Appreciating the fund of knowledge and resources available to minimize the risk of surgical site infections (SSIs) after brain surgery in the 21st century requires an understanding of the history of SSI prevention. Herein, we review the history of SSI prevention from the initial days of brain surgery in the prehistoric period to the present (Table 1).

TABLE 1.

Timeline of SSI prevention techniques after brain surgery

PeriodPrevention Technique
Prehistoric period- Gold (a biocidal agent) was used for cranioplasty inlay
Egyptian & Babylonian period- The first use of head dressings was recorded in the Ebers, Hearst, & Edwin Smith papyri

- Alcohol (beer & wine) was used by the Sumerians to cleanse wounds
Greek & early Byzantine period- Hippocrates taught that the formation of pus was not a natural component of the healing process

- Claudius Galen argued the formation of pus was essential for wound healing
Islamic Golden Age- Haly Abbas recommended wine-soaked dressings for head wounds

- Albucasis pioneered the use of catgut for improved wound healing
Middle Ages- Rogerius Salernitanus described the need to change head dressings twice a day in winter & 3 times a day in summer

- Theodoric Borgognoni advised the avoidance of “laudable pus,” revitalizing Hippocrates’ views

- Guy de Chauliac recommended shaving the head before surgery to prevent hair from interfering with wound healing
16th–18th centuries- Ambroise Paré advocated against pouring boiling oil into wounds & favored the use of turpentine (an antiseptic) & egg yolk (which is high in zinc) to promote wound healing

- Sauveur François Morand utilized tubes made of silver (an antimicrobial agent) to drain cerebral abscesses
19th & 20th centuries- Joseph Lister drew the connection between fermentation & suppuration of wounds & developed an “antiseptic gauze”

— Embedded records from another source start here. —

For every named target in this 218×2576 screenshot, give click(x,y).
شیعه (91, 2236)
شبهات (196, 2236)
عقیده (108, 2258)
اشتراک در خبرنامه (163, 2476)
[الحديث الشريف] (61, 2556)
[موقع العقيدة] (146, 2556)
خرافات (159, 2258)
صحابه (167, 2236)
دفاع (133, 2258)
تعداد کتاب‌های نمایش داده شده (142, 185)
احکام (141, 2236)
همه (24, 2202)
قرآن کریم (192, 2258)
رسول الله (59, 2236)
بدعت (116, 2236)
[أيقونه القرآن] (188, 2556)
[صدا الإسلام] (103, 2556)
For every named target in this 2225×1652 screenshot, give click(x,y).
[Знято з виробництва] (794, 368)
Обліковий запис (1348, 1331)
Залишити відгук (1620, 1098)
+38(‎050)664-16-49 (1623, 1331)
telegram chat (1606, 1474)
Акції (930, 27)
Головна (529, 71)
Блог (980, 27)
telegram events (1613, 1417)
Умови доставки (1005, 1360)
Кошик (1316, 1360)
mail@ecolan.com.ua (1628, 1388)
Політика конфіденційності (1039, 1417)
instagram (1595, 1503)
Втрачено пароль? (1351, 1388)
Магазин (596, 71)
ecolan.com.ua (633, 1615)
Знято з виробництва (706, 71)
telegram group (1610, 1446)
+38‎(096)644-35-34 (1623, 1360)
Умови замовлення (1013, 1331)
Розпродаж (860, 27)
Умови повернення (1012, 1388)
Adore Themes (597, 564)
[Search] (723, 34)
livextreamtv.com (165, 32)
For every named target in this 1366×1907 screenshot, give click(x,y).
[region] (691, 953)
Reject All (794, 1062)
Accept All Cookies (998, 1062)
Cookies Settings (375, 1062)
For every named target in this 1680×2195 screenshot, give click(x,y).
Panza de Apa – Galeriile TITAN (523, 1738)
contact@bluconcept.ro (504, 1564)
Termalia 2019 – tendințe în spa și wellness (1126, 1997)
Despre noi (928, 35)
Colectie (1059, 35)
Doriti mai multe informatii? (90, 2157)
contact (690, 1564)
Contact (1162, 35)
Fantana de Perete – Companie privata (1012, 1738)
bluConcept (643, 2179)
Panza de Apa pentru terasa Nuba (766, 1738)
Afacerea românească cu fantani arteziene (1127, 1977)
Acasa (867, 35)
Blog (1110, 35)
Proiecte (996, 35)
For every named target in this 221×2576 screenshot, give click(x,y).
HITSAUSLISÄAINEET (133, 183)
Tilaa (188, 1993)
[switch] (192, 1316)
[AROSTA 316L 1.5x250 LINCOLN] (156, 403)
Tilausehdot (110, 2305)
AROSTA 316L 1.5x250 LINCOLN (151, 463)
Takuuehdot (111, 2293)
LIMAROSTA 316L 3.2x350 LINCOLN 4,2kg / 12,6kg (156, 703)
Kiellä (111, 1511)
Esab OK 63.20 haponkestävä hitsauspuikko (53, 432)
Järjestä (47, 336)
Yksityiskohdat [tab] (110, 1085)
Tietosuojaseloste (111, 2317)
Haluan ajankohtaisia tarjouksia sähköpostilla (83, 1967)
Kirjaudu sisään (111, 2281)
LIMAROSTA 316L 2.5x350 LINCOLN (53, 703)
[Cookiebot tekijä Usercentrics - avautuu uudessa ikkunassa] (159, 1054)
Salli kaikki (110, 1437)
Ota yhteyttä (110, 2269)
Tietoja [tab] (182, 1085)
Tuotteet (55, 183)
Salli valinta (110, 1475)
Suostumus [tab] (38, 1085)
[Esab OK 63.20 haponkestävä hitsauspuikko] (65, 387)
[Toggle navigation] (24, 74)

- Oliver Wendell Holmes & Ignaz Philipp Semmelweis encouraged the practice of handwashing with aseptic solutions

- Alexander Fleming discovered penicillin & it began to be used both intravenously & intrathecally intraoperatively
21st century- Infection prevention bundles came into vogue

- Debate persists about the need for prolonged prophylactic antibiotics in patients with intracranial drains/devices, the best EVD catheter, & the optimal frequency of CSF sampling from EVDs

The Prehistoric Period

The earliest report of a neurosurgical procedure dates back to the prehistoric period when, in 10,000 bc, trephination was performed.12,24 Akin to the modern burr hole, the indication for trephination in the prehistoric period remains unclear to historical scholars. Nonetheless, a number of skulls obtained from this era that show evidence of trephination demonstrate premorbid bone healing at the site of the incision, suggesting patients survived this procedure.12,24 Far ahead of their time, it appears that practitioners who performed trephination during this period may have recognized what is now known as the biocidal effect of heavy metals, as evidenced by their use of gold in cranioplasties.12 Additionally, it appears that they attempted to approximate wounds for improved healing by tying patients’ hair across both sides of the incision.24

The Egyptian and Babylonian Period (3000 bc to 30 bc)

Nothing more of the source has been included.